→ SUPPLIED MATERIAL:
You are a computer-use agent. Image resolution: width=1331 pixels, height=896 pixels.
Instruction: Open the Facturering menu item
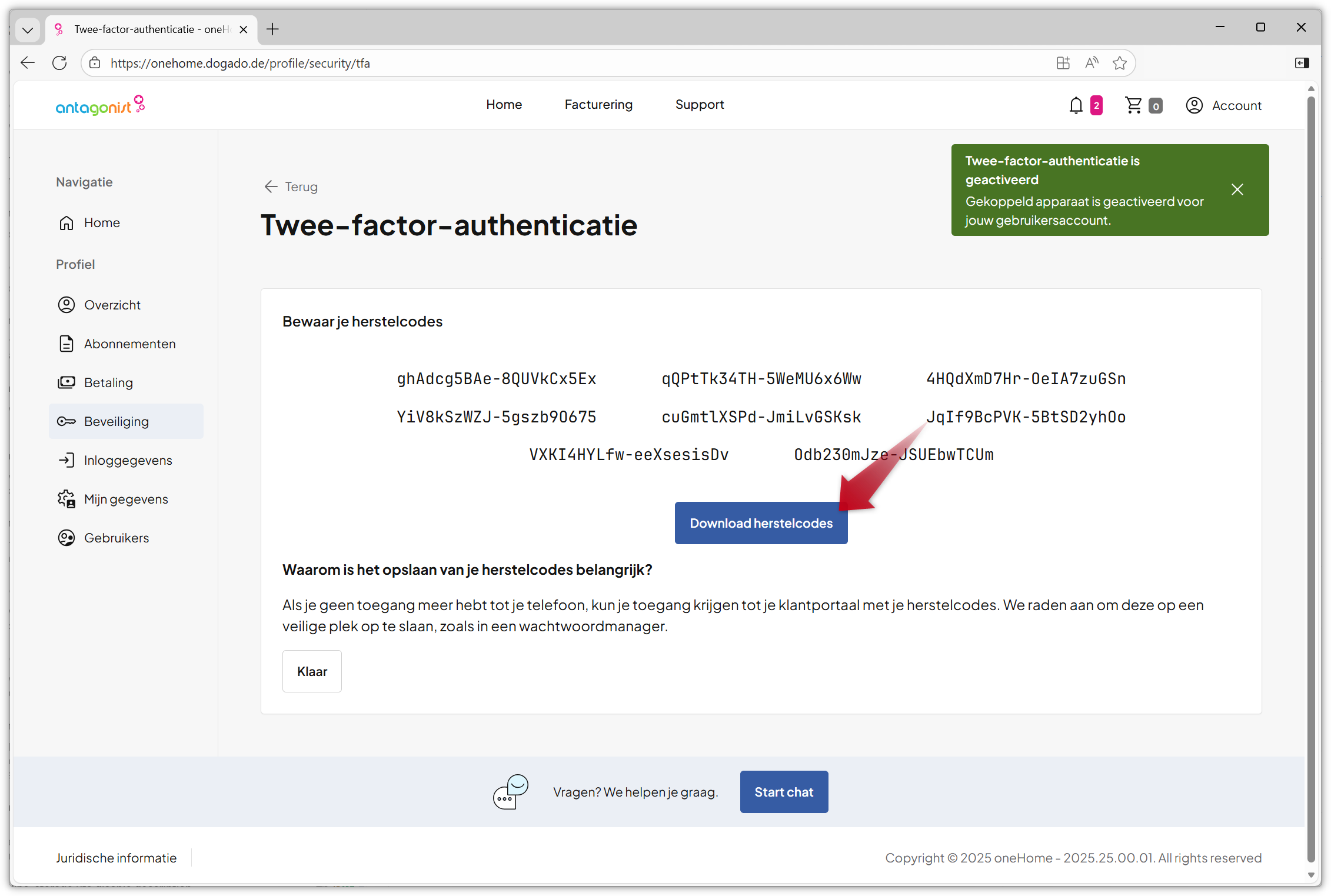pos(598,104)
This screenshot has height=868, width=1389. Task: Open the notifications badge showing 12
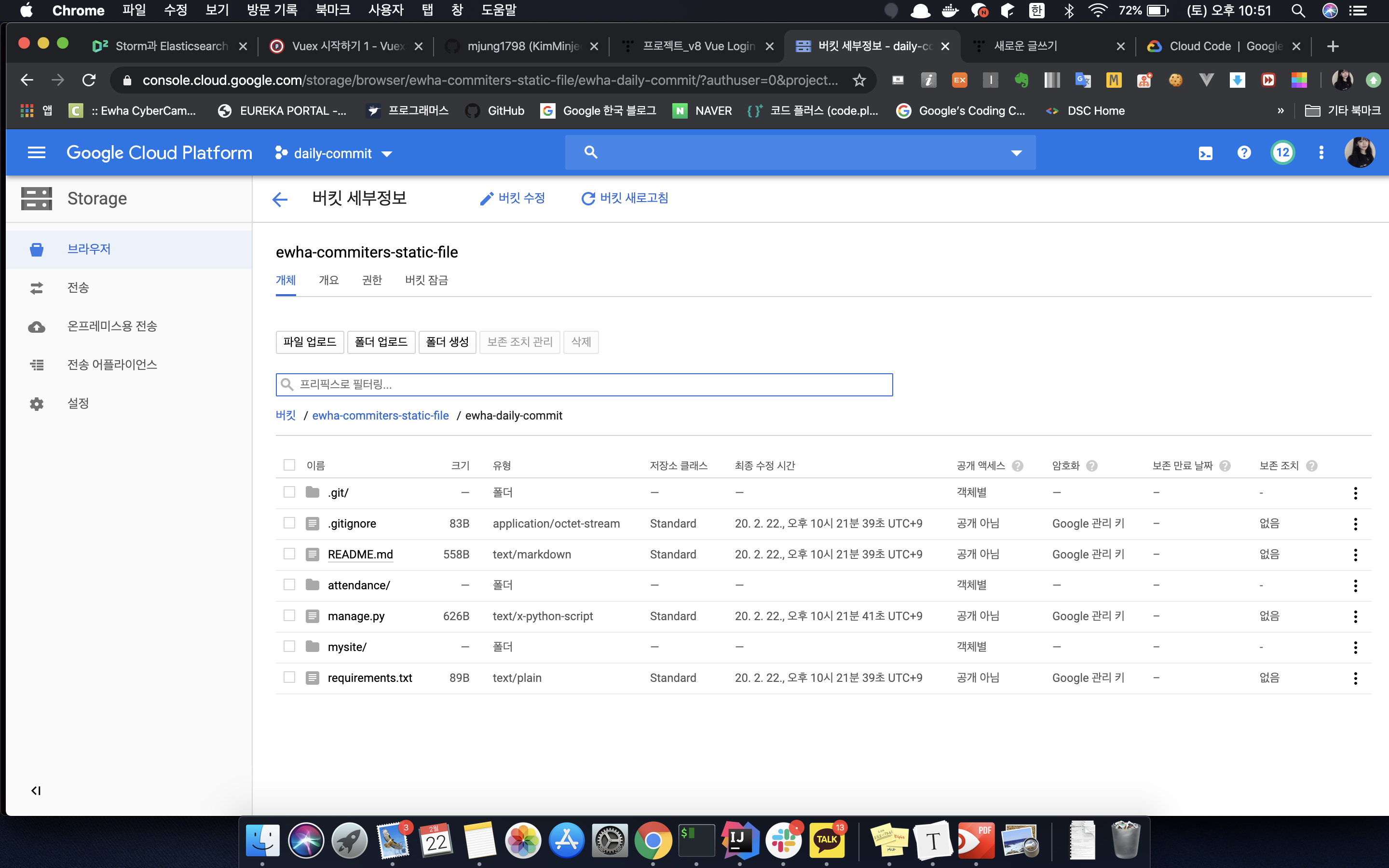point(1282,153)
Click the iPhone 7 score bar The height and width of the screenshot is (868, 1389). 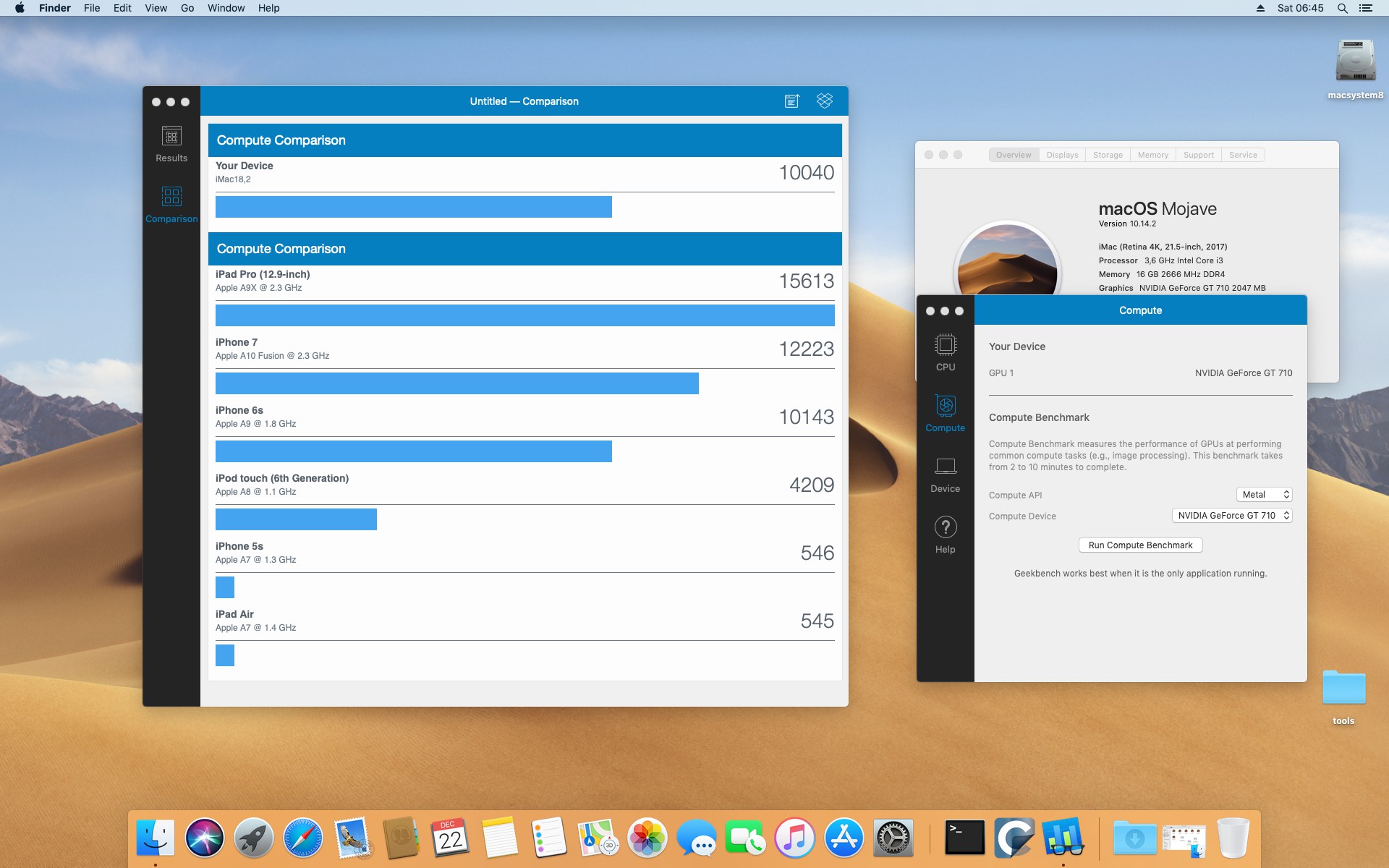[x=456, y=383]
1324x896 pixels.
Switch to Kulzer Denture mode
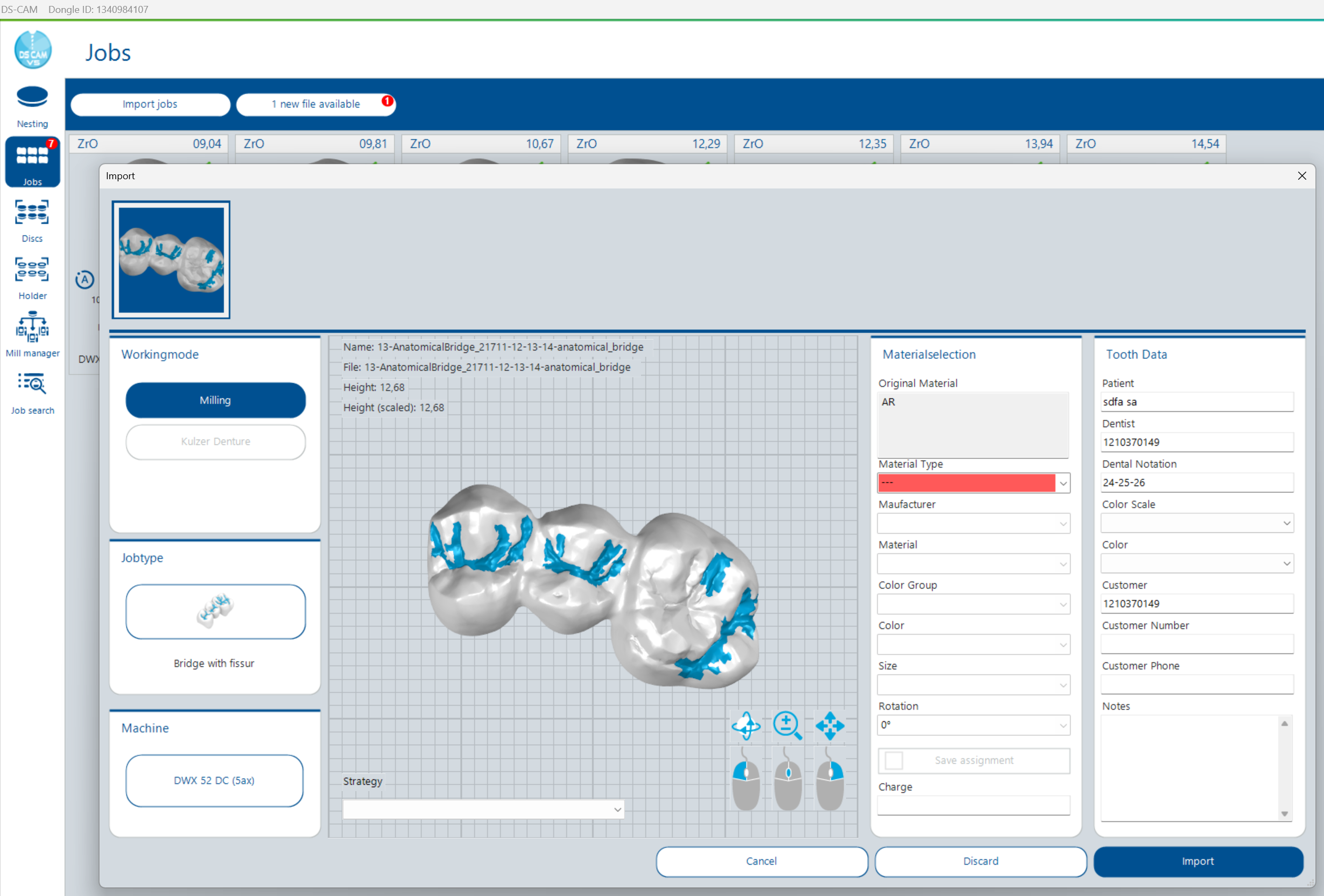[215, 441]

→ TASK REQUIREMENTS: Go through the records and show every line with the string "pixels" in it.

→ FINAL ANSWER:
You are a computer-use agent. Image resolution: width=1331 pixels, height=896 pixels.
1324x896 pixels.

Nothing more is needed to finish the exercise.